_Your goal_
Output exactly the lines that run from the start of the records to the line with "Viewport: 938px width, 912px height.", counting both ends, and skip the pictures.

(Data supplied Opens)

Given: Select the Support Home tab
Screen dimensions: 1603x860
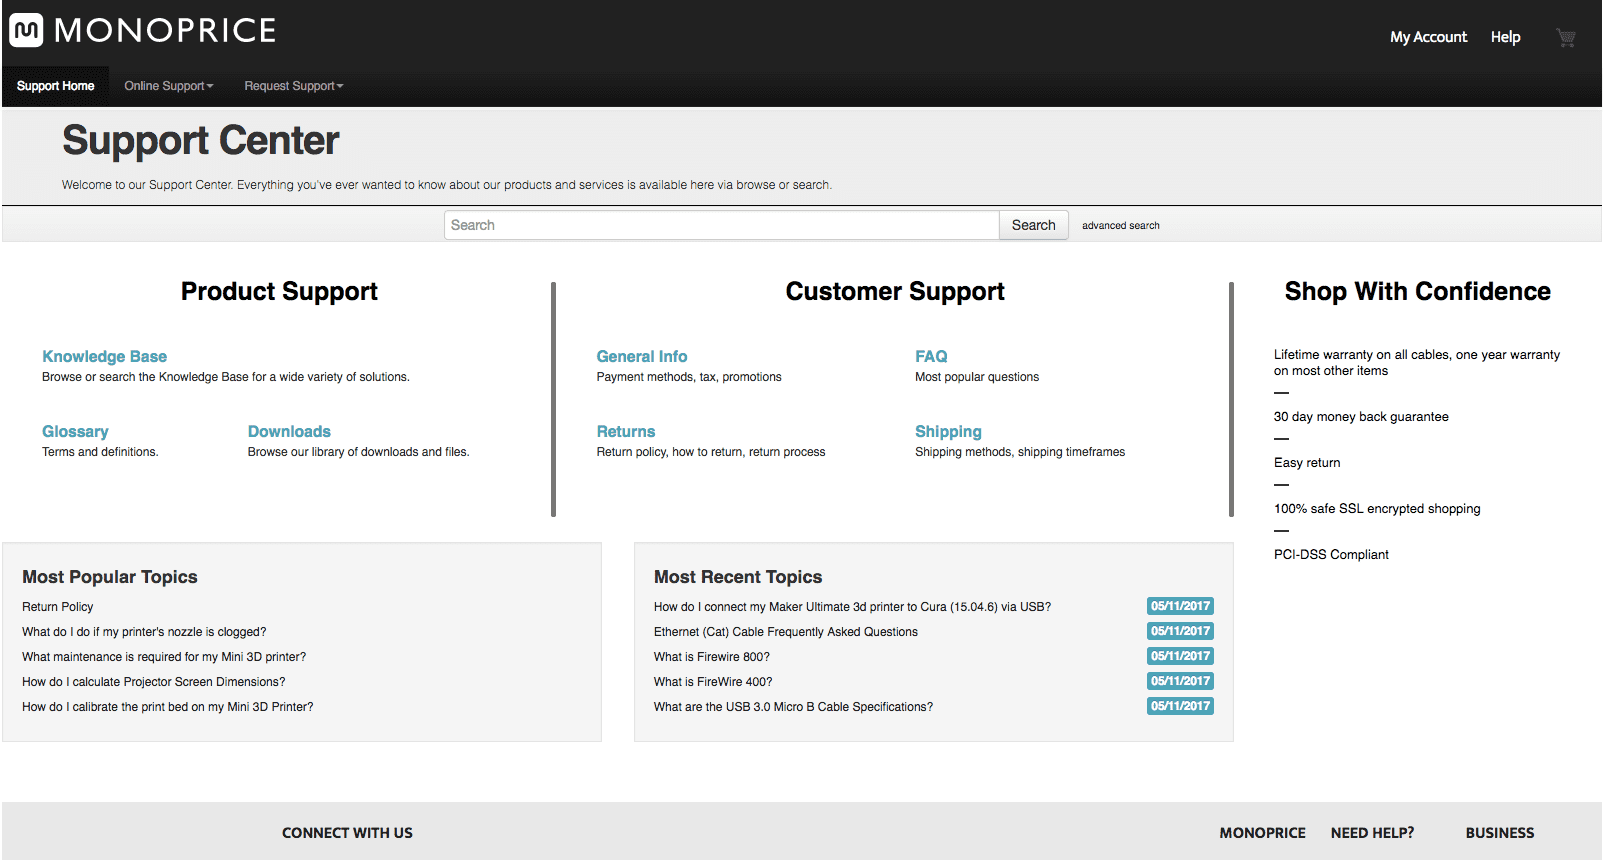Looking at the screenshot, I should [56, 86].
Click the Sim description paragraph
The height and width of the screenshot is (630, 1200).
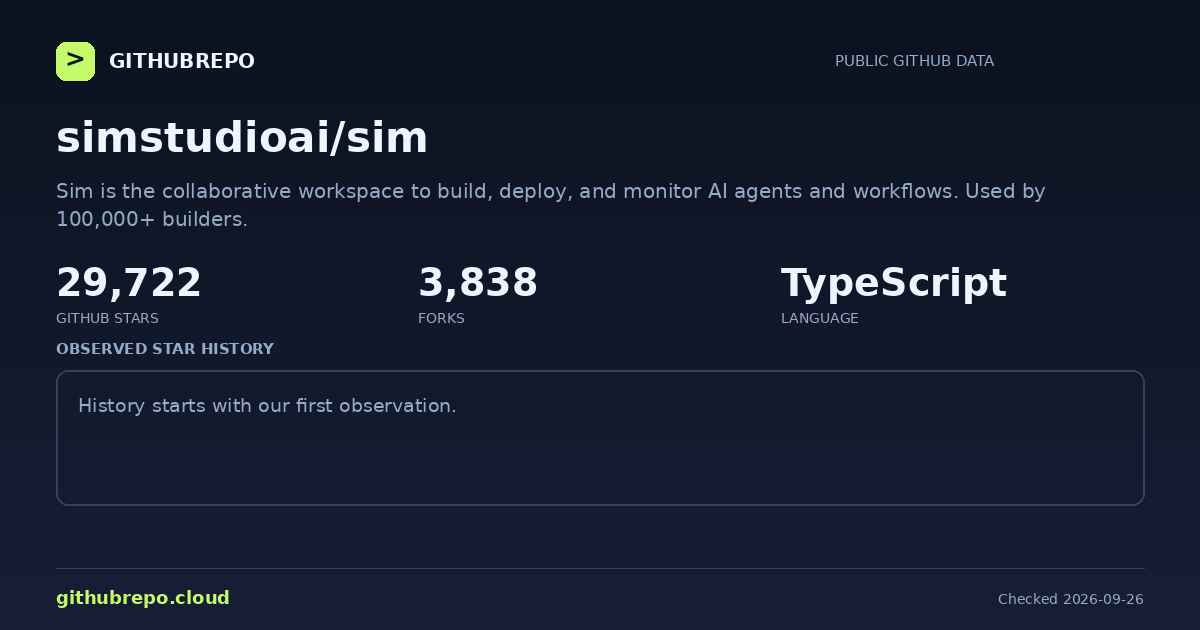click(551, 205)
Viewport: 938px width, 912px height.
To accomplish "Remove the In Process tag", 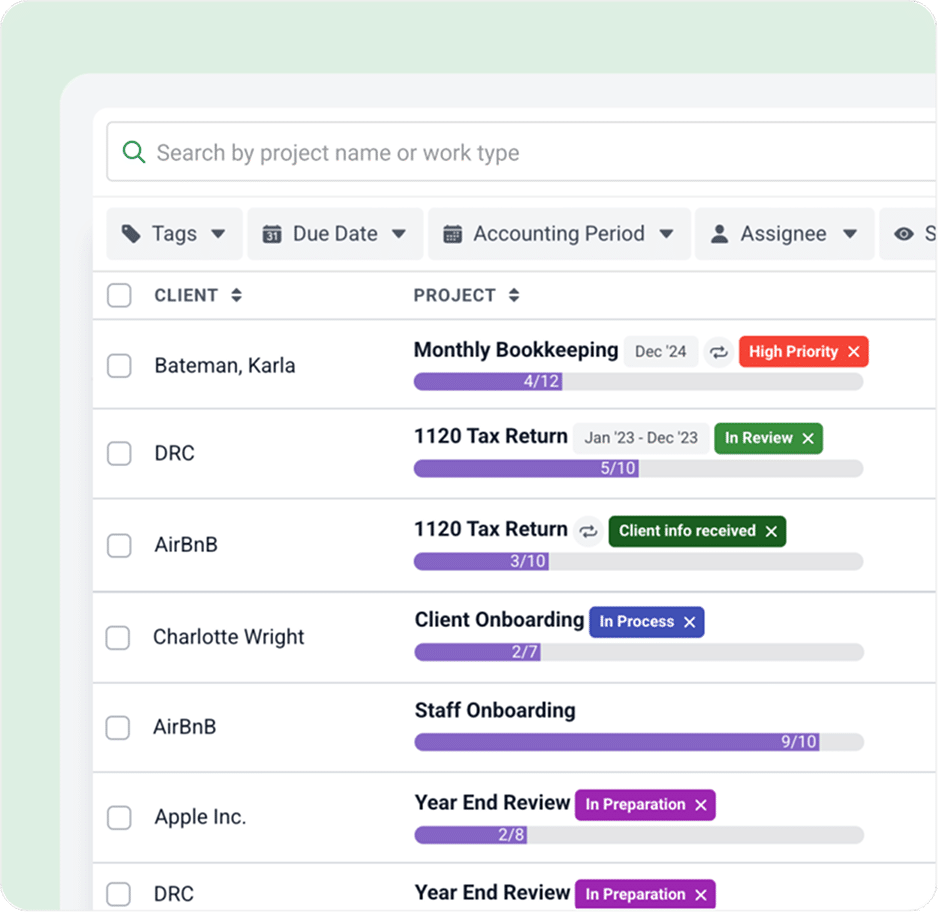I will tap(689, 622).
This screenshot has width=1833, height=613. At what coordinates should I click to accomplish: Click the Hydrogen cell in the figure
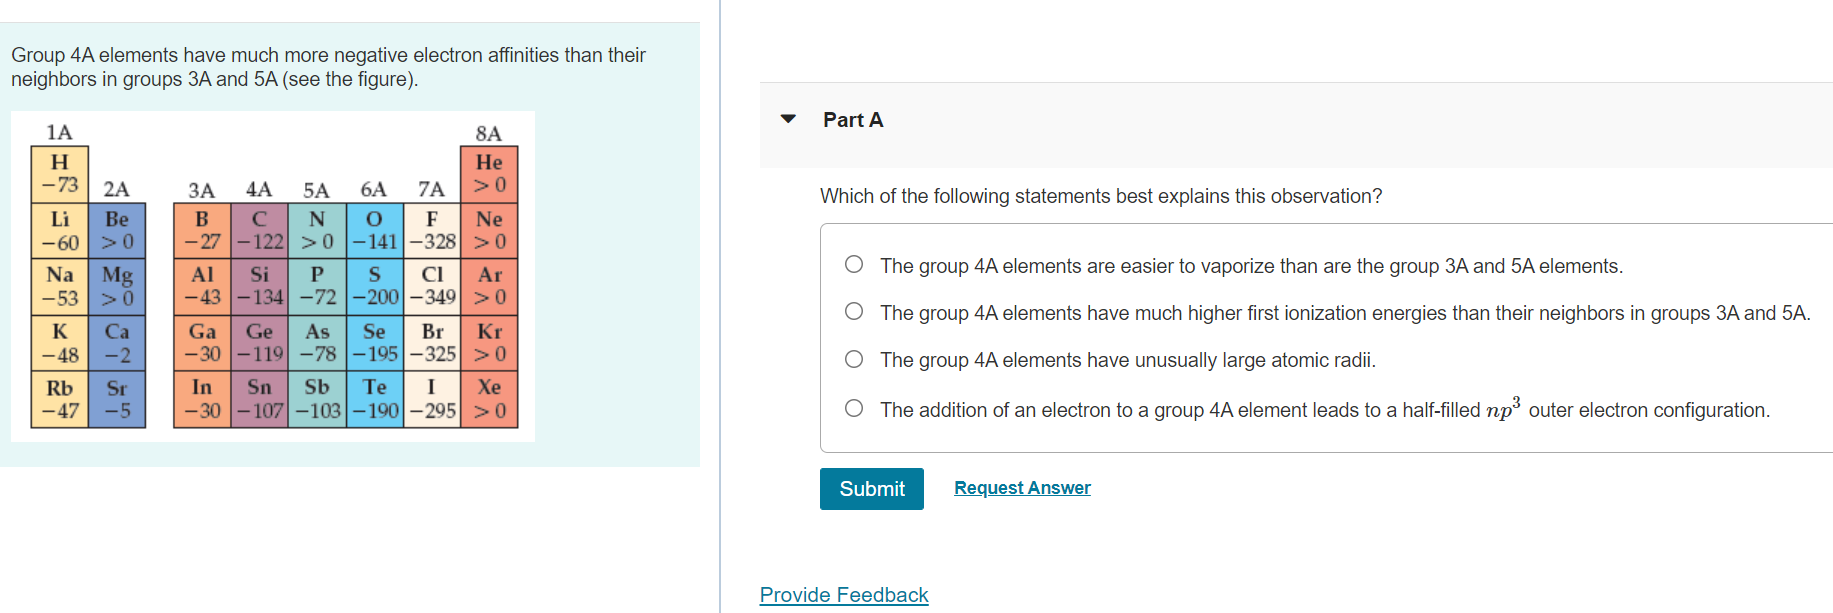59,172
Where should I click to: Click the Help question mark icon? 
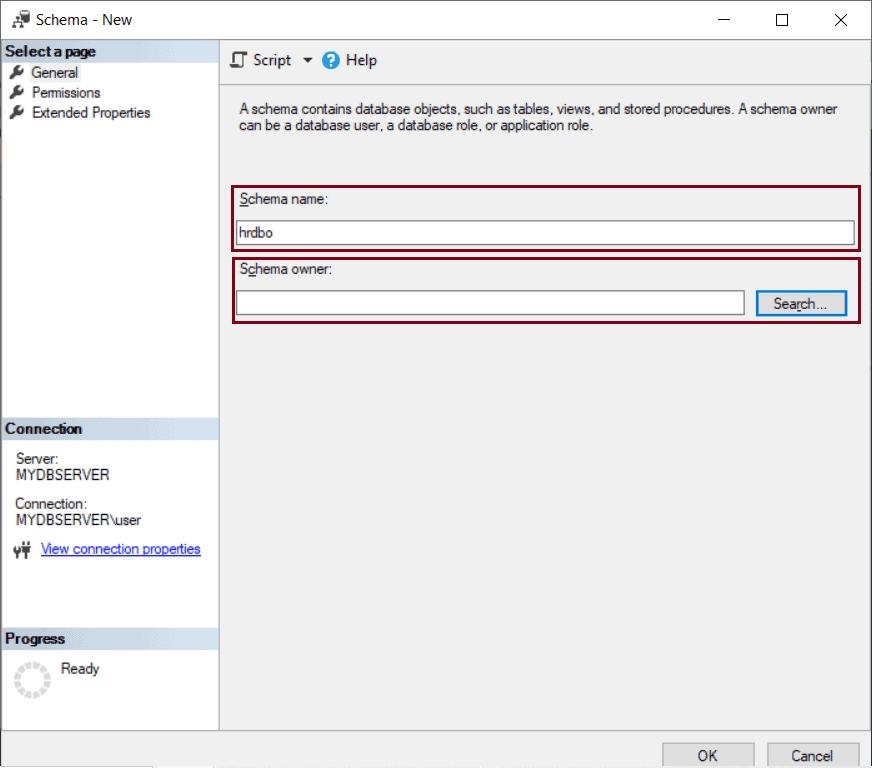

(Data supplied Closes)

_Task output_
Given: Select the Support Home tab
Screen dimensions: 1603x860
Looking at the screenshot, I should [56, 86].
Click the Sim description paragraph
The height and width of the screenshot is (630, 1200).
click(551, 205)
Viewport: 938px width, 912px height.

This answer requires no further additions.